The closing keynote was given by Ghazi Benothman of Deutsche Bank Alex. Brown. He closed by painting a picture of the IT landscape today, and how he believes that Open Source will figure into the future. “IT today shows much progress, but great chaos. Complexity has exploded, but IT customers remain bewildered,” Benothman said.

“The promise of Open Source is to shift the balance of power from entrenched IT vendors back to its customers,” Benothman added. Because Open Source software is easily customizable, “Open Source allows for customers to focus on their business logic, not on the implementation.”

But Benothman lamented the current state of Open Source business. “Open Source today is a great technological motivator, with great market share penetration, but lousy investment returns.” The analyst believes this is just a reflection of the current landscape in IT; as Open Source solutions become more accepted in the business arena, this will change. “Open Source communities can build the framework.
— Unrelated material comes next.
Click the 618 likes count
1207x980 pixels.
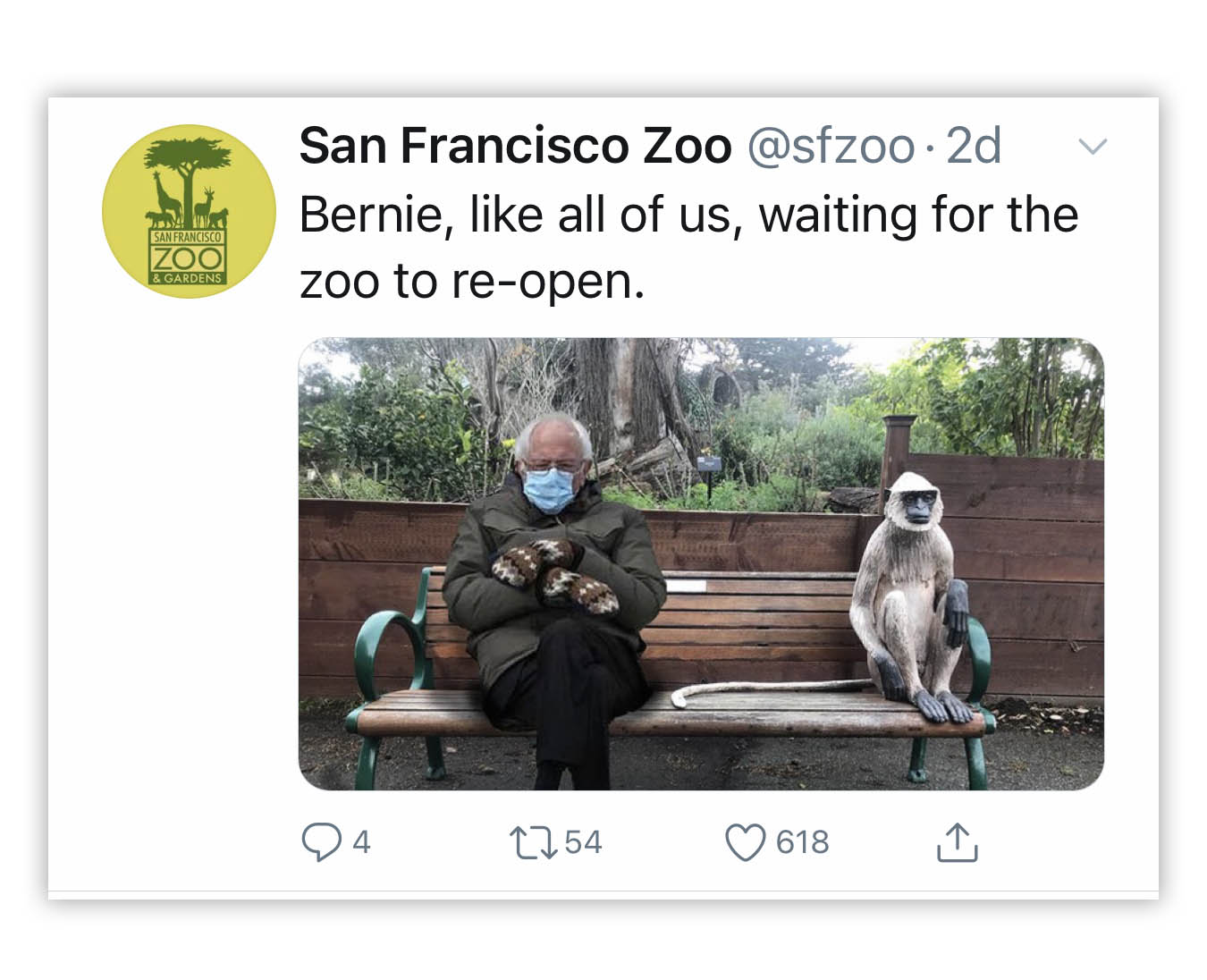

Support businesses build the business logic on top of it … if you can get the customer to tell you what they want, they will buy into your products.”

So how do we move toward this success? According to Benothman, “Hunker down; focus on fulfilling your customer’s IT needs. Don’t be distracted by your competitors … your competitors are not the other Open Source companies, but closed-source proprietary companies. Chip at the barriers; educate and collaborate.”

Benothman believes that “happy days” are ahead. “Linux, in particular, is pervading IT, and the competition is taking notice.”